AN ASSURED annual infusion of approximately $74 million from a new $10 surcharge on car-tag fees perished, a hit-and-run victim of the tax-reform stalemate. A last-gasp effort to have the state’s miniscule property tax (0.25 mill) dedicated to the trauma system also breathed its last. That would have involved about $20 a year for the owner of a $200,000 home — already being paid but now going into the general slush fund instead of to a specific purpose.

It’s as though a patient were wheeled in with a severed arm and the only thing the General Assembly could think to do was say, “Put the arm in the freezer until we can find a surgeon to reattach it.”

Frankly, it is hard to grasp the rationale behind House Speaker Glenn Richardson’s apparent obstinacy on this one — if he wasn’t going to get the some sort of tax cut passed then he wasn’t going to grant any sort of addition or shift in taxes/fees for trauma care.

Even supporters of tax reform can grasp the notion that cutting taxes and saving lives have nothing to do with one another. In fact, if cutting taxes means consigning others (or themselves) to doom it is likely no supporter of such a “reform” exists.

IT’S ALREADY known that Georgia’s death rate for trauma victims is 20 percent higher than the national average and that if the state had sufficient sites and resources to just bring it up to the norm elsewhere then an estimated 700 lives a year would be saved.

“It’s a huge defeat for trauma [hospitals], but it’s also a huge defeat for every Georgian,” said Kevin Bloye of the Georgia Hospital Association. “We’re losing lives unnecessarily.” Obviously not a politician or he’d know that dead people can’t vote anyway — and that 700 wouldn’t be enough to swing most elections anyway.

OK, that’s a low blow but it’s deserved. No matter how peevish Richardson and pals might be at seeing grandiose plans for putting tax-cut proposals on the ballot in a year when they’ll all be standing for re-election, there’s no excuse of this.
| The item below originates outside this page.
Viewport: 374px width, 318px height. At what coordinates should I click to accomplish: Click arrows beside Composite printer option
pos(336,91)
Not only are the too-few trauma centers (15 in the state, only four at Level I that can deal with anything) but they’re hemorrhaging money. It’s reached the point where, for many, these 24/7 operations not only don’t pay for themselves (everybody must be treated) but the hospital profit centers can’t cover the costs.
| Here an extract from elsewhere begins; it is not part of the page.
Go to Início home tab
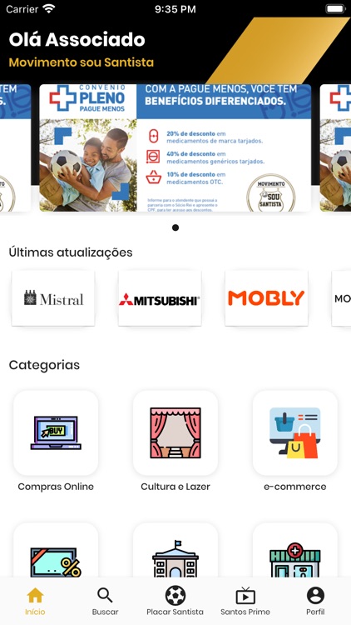 pyautogui.click(x=35, y=601)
PERHAPS IT IS easy for some legislators to turn away from offering government assistance in a life-and-death situation, but it is heart-wrenching for medical professionals to be faced with doing the same for actual human beings in dire need. And that, probably sooner than later, will be the result if this financial aspect isn’t quickly resolved.

If Georgia is really too broke to provide for such a fundamental need then it is plainly way too broke to even be talking about tax cuts. If Georgia isn’t that broke, then it must be spending a whole lot of money on the wrong things. Is luring fishing tourists more important? Are local pork projects or legislative junkets? Come to think of it, should members of the General Assembly even have a state-paid pension fund if the money going there might instead be used to pick up bleeding bodies from the side of the road?

Choices this obvious are not rocket science — heck, they’re not even political science.

Providing solid, permanent funding to at least sustain the existing trauma care (when more is obviously needed) falls into the category of what’s known as a no-brainer.

HENCE, THE ONLY politicians who would fail to do something this obvious must fall into the category of having no brains. If this were Oz, and Georgia increasingly looks like a place not in contact with reality, the Tinman would chime in: “And no heart, either!”